Published in The History of Parliament: the House of Commons 1386-1421, ed. J.S. Roskell, L. Clark, C. Rawcliffe., 1993
Available from Boydell and Brewer

Constituency

Dates

Sept. 1388

Family and Education

m. bef. 1379, Margaret.2

Offices Held

Cinque Ports’ bailiff at Yarmouth Sept.-Nov. 1390.3

Jurat, New Romney 25 Mar. 1391-2, 1400-1.4

Biography

It was as ‘of Dover’ that in 1379 Ellis conveyed to Andrew Colyn* of New Romney 14 acres of land in Hope All Saints and St.

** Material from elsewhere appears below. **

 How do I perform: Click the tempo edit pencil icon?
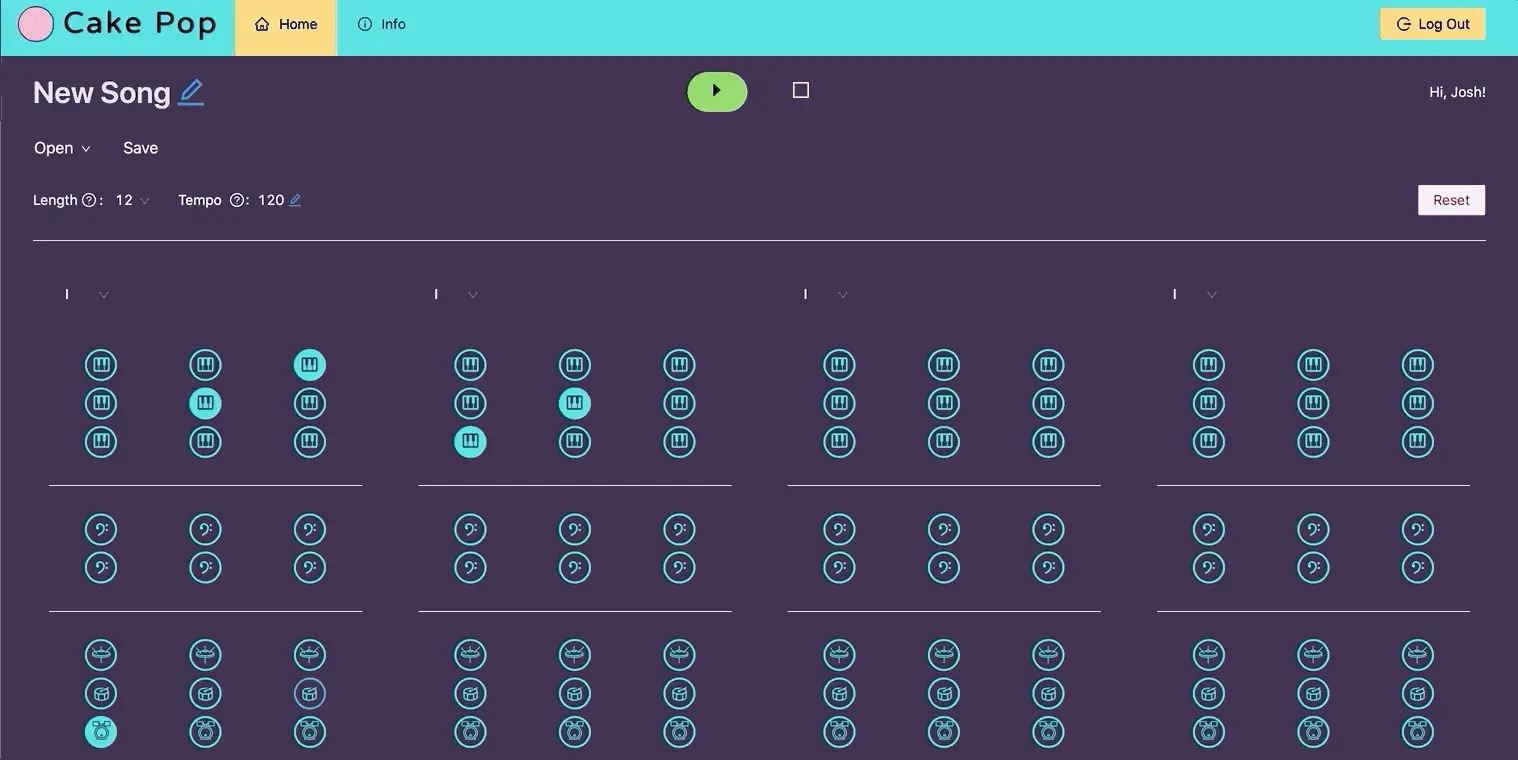pyautogui.click(x=295, y=200)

Mary in the Marsh, which he had acquired through marriage. Nevertheless, he subsequently made his home in Romney, paying maltolts there from 1383 to 1403, and his property in the neighbourhood included the ‘High Mill’.5

Ellis was frequently employed on the business of Romney. In either 1384 or 1385 he was sent to Westminster to obtain writs certifying the Cinque Ports’ customary exemption from parliamentary fifteenths. In 1385-6 he went to Sandwich to buy a mast for Romney’s common ship, and to Dover to speak with Peter Rede (probably still acting as lieutenant to the warden), whom he was to see again a year or so later on matters concerning Romney’s member-port of Lydd. A visit to London undertaken in 1386-7 was to procure on behalf of the Ports a copy of their ‘magna carta’, which cost £2. He appeared at the Exchequer in March 1388 to offer securities in £40 that the prior of Folkestone would pay his farm to the Crown. Town business frequently took him to Dover: later that same year he gave the new warden, Sir John Devereux, Romney’s share (£11 2s.3d.) of the present promised him at his inauguration at the court of Shepway; in 1390-1 he was sent to arrange the terms on which Romney was to employ a new common clerk; and in 1391-2 he tried to have Romney excused from contributing to the Ports’ ship-service. The formalities concerning the Ports’ exemption from taxation took him to London once more in 1393-4. Ellis was also a member of the delegation from Romney which visited Maidstone in 1395 or 1396 for talks with Archbishop Courtenay about how to resolve their conflict over the town’s liberties. In 1400 he and John Roger II* rode to Dover ‘pro causa de Rye’, and also to inform the warden of the names of those elected to represent Romney in the Parliament intended to be held at York. One of the last records of him dates from June that year, when he and his ailing wife made a conveyance of a stall in Romney’s market place, next to St. Laurence’s church.6

Ref Volumes: 1386-1421

Author: A. P.M. Wright

Notes

  • 1. He and William Child were paid £6 12s.1d. for attending: Romney assmt. bk. 2, f. 9.
  • 2. CP25(1)108/212/106.
  • 3. Assmt. bk. 2, f. 24.
  • 4. Ibid. ff. 46, 53.
  • 5. CP25(1)108/212/106; assmt. bk. 2, ff. 3-56. It is also possible that he was the John Ellis who from 1375 to 1410 owned land at Udimore, Guestling and Icklesham, Sussex (all near Winchelsea), on which, as a Portsman, he claimed tax exemption: E179/225/5, 17, 31, 33, 34.
  • 6. Assmt. bk. 2, ff. 5, 8, 9, 11, 12, 15, 18, 24, 28, 34, 36, 51; CFR, x. 212; Kent AO, NR/JBr/6, no. 43.